Nevruz

Nevruz, “yeni gün” demektir.  Ancak kastedilen maksat “yeni yıl”dır. Nevruzun tarihine baktığımız zaman, yazılı tarihin başlangıcı olarak kabul edilen Sümerlerden beri kutlandığını görüyoruz. 21 Mart’ta güneş koç burcuna girer, gece ile gündüz eşittir ve bahara merhaba denir.  Bunun dışında bu günde rivayetlere göre birçok olay da gerçekleşmiştir. Mesela; Allah dünyayı gece ile gündüzün eşit olduğu bugünde yaratmıştır. Hz. Âdem de bugünde yaratılmış ve Havva ile de bugün buluşmuştur. Tarihteki bütün Türk Devletleri tarafından bayram olarak kutlanmıştır. On iki hayvanla sembolize edilen Türk Takvimi'nde yılın başlangıç günü olarak kabul edilmiştir. Oğuz Kağan bu günü "Kutsal Gün" olarak belirlemiştir. Ergenekon’dan çıkış da bugünde olmuştur. Selçuklu Sultanı Celâleddin Melikşah devrinin bütün uzay bilimleriyle uğraşan âlimlerini başkent Isfahan'a çağırarak, kendi adıyla anılan "Celâlî Takvimi”ni hazırlatmıştır. Şemsî Takvim adıyla bilinen ve İran ve Afganistan'da kullanılan bu takvime göre yılbaşı 21 Mart'tır. Akkoyunlu hükümdarı Uzun Hasan, Nevruz gününü yılbaşı olarak kabul etmiş ve vergileri buna göre düzenlemiştir. Sultan kelimesini Nevruz ile birlikte kullanılmasının sebebi ise, devlet başkanlarının halk ile birlikte bu önemli günü kutlamasından dolayıdır.
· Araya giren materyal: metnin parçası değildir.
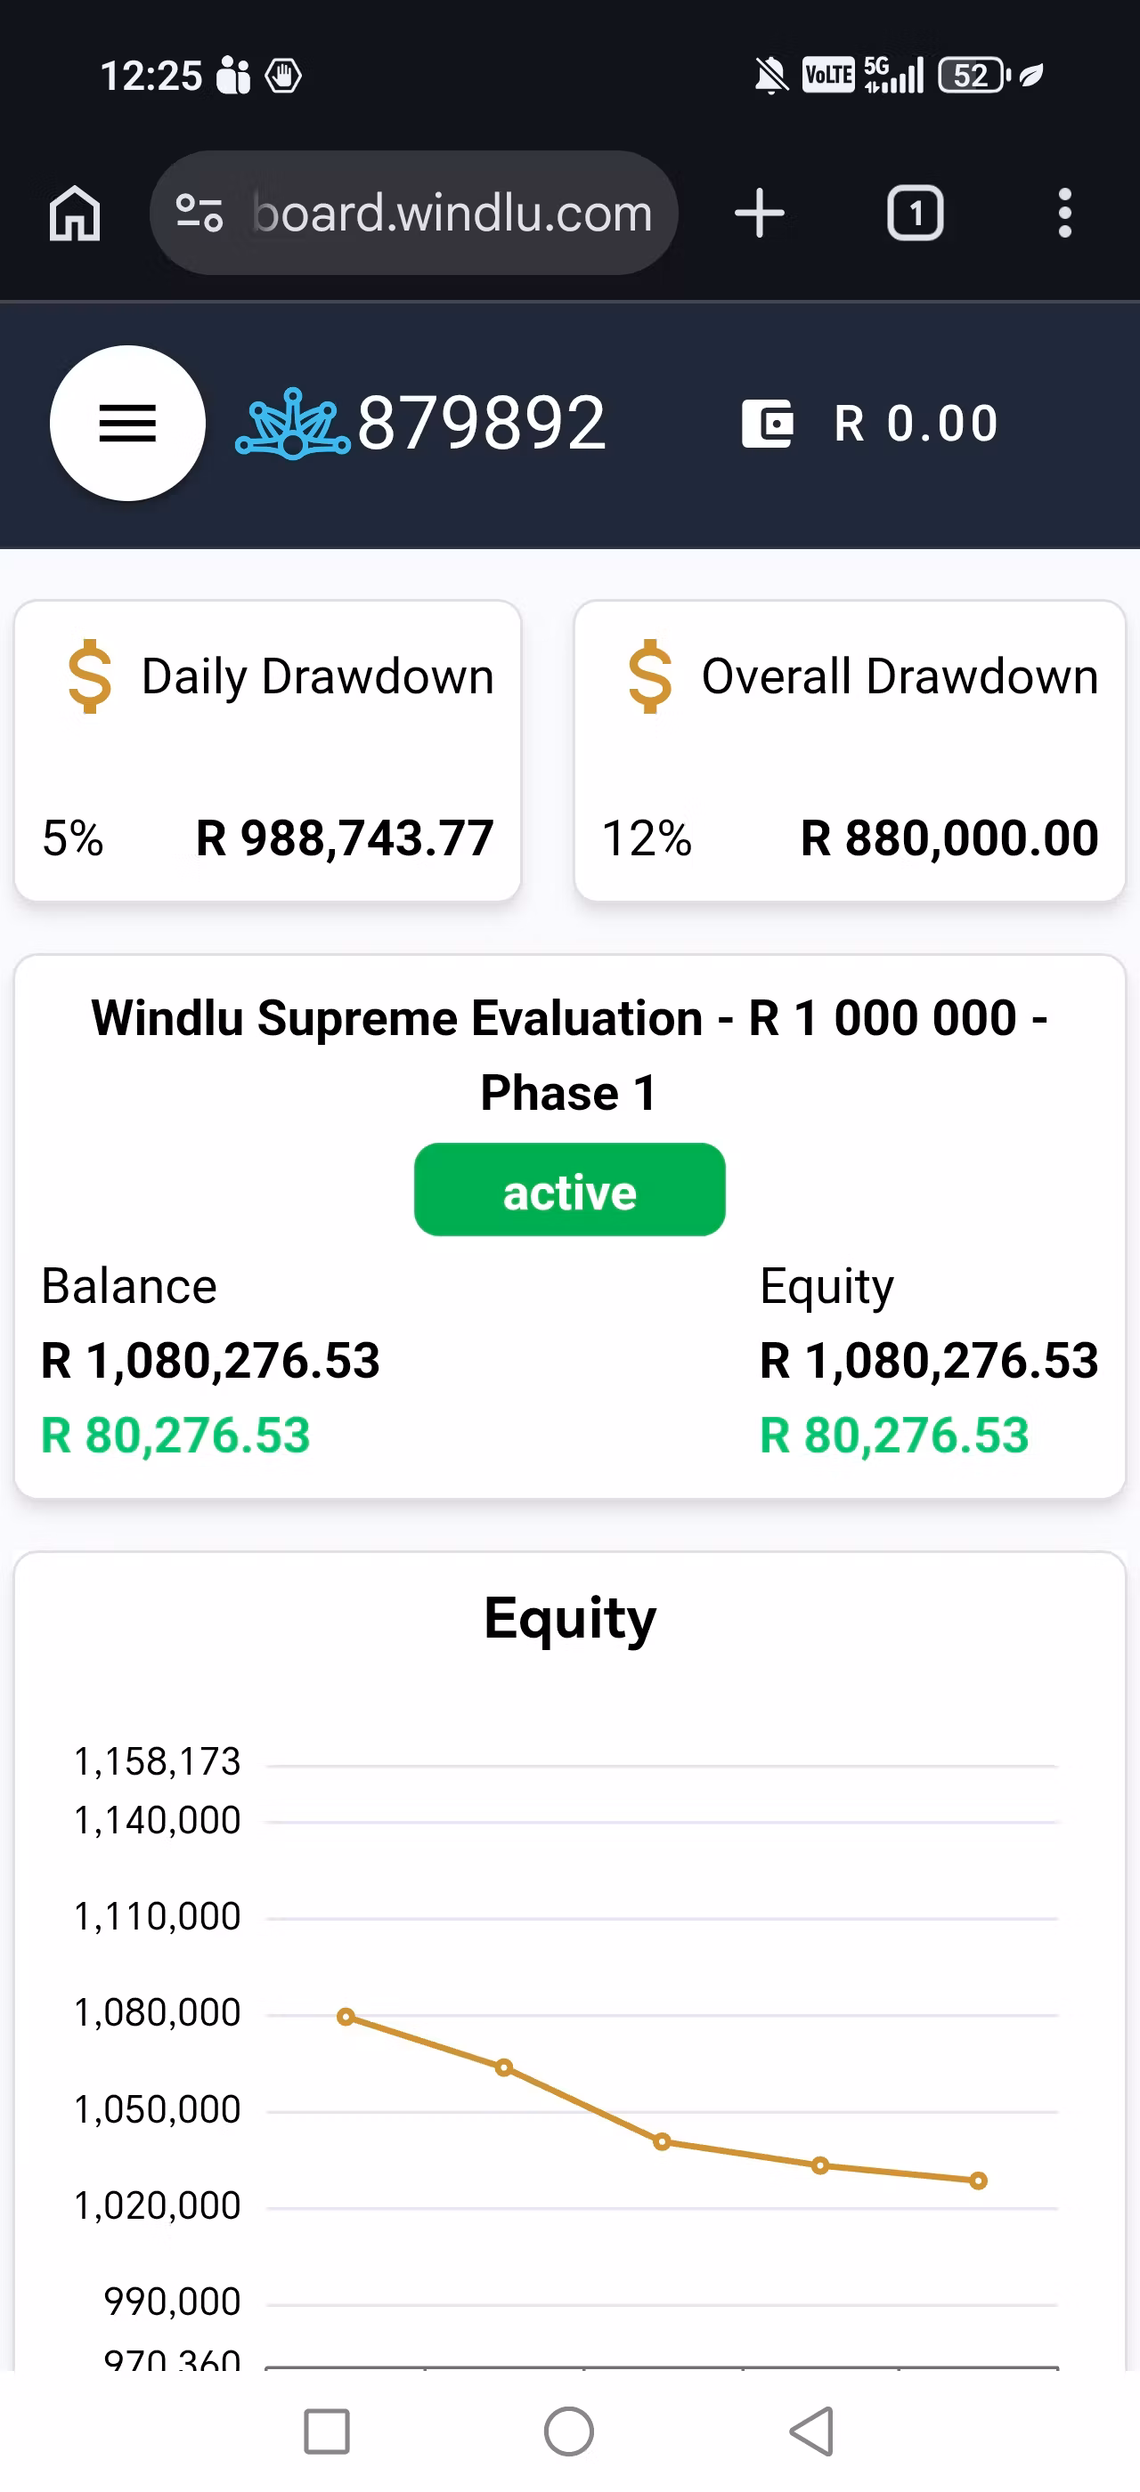The width and height of the screenshot is (1140, 2492).
Task: Tap Overall Drawdown dollar icon
Action: pyautogui.click(x=650, y=676)
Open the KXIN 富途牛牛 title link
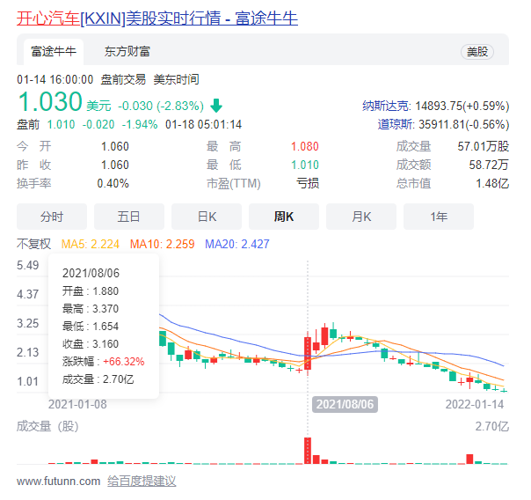 point(157,18)
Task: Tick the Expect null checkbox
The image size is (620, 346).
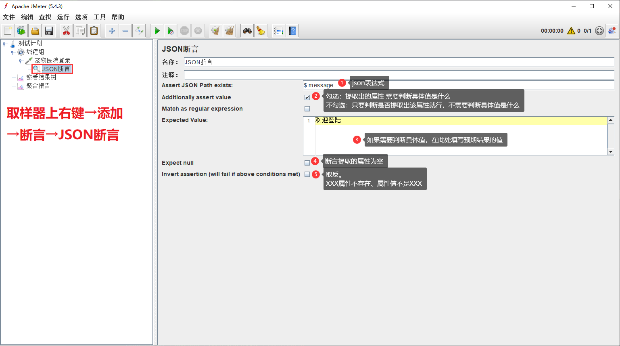Action: point(307,163)
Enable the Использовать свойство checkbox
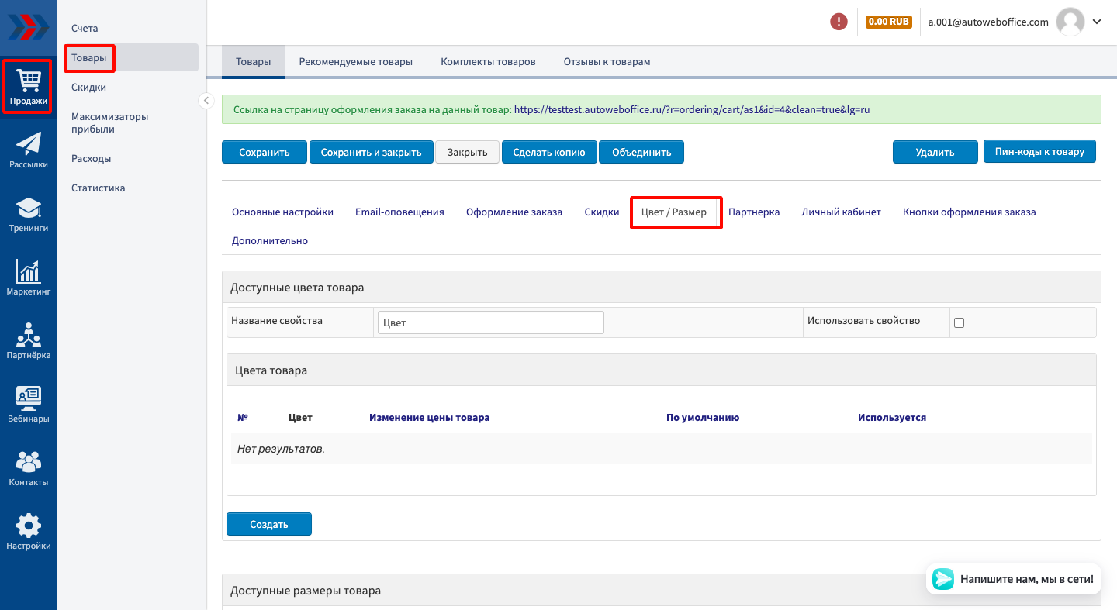1117x610 pixels. pyautogui.click(x=959, y=322)
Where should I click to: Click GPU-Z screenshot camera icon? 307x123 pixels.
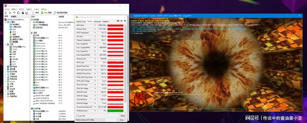point(118,21)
    Kazakistan, Kırgızistan, Özbekistan ve Türkmenistan’da Nevruz en büyük bayram olarak kutlanır. Zaten o hafta resmi tatildir. İlk gün, önceden hazırlanan alana erkenden keçeden çadırlar kurulur. Bu çadırları kurumlar hazırlar ve içinde gelen misafirlere ikram edilmek üzere başta kazakların “Navrız Köje”, Kırgızların ve Özbeklerin Sümelek”, Türkmenlerin de “Semeni” dedikleri o güne has çorba ve diğer milli yemekler ve içecekler ikram edilir. Hazırlanan Nevruz yemeğinin Anadolu’da hazırlanan Aşure’ye benzer yönü vardır; içinde en az yedi çeşit malzeme bulunması gerekir ve gerek hazırlanırken, gerekse ikram edilirken ve yenirken dini ve kutsal bir yönü vardır. Yemek pişip, kazan açılınca ikrama başlamadan önce Kuran okunarak dua edilir. Bu çadırları oraya gelen herkes ziyaret edebilir ve yer içer. Hatta bazı yerlerde en güzel hazırlanan ve en lezzetli yemekleri ikram eden çadıra ödül verilir. Daha sonra şehrin en büyük meydanında kurulan sahnede sanatçılar şarkılar okur ve halk dansları gösterisi düzenlenir. Spor müsabakaları düzenlenir. Protokol konuşmaları yapılır. Televizyonlar özel yayınlar yaparlar. O günün programından sonra veya ertesi gün aileler büyüklerine ziyarette bulunarak bayramlarını kutlarlar. Bazıları kurban keserler, misafirlerine ikram etmek için. Kurban kesilsin veya kesilmesin her evde muhteşem bir sofra hazırlanır, hem gelen misafirler için hem de kendileri için. Dualar edilir ve iyi dileklerde bulunulur. Köylerde kökpar denilen bir oyun oynanır. Kökpar; beş ve on kişiden oluşan takımlar karşı karşıya gelirler. Kafası kesilmiş bir keçi sahanın ortasına bırakılır. Takımların reisleri ortaya çıkar karşı karşıya gelirler ve oyun başlar. Bunlardan birisi at sırtından düşmeden, yere eğilerek keçiyi alıp kendi tarafına götürmeye çalışır. Keçiyi kapan başkan kendi tarafına doğru giderken, diğer grup toplu saldırıya geçer. Buna karşılık karşı tarafta harekete geçince artık ortalık toz duman olur. Hangi takım keçiyi kendi tarafına götürmeyi başarırsa, oyunu o kazanır. Kökpar, Kazakların oynadığı bir oyundur. Bu oyunun Kırgızlardaki adı ise Ulak'dır.  Ayrıca akşamları gençler eğlence yerlerine giderek arkadaşlarıyla birlikte eğlenirler. Maalesef Doğu Türkistan’da yaşayan Uygur Türkleri diğer soydaşlarımız gibi rahat ve eğlenceli bir şekilde kutlayamıyorlar. Çinlilerin baskısından dolayı köylerde kendi aralarında sadece bayramlaşarak bu büyük bayramı tabir caizse geçiştiriyorlar.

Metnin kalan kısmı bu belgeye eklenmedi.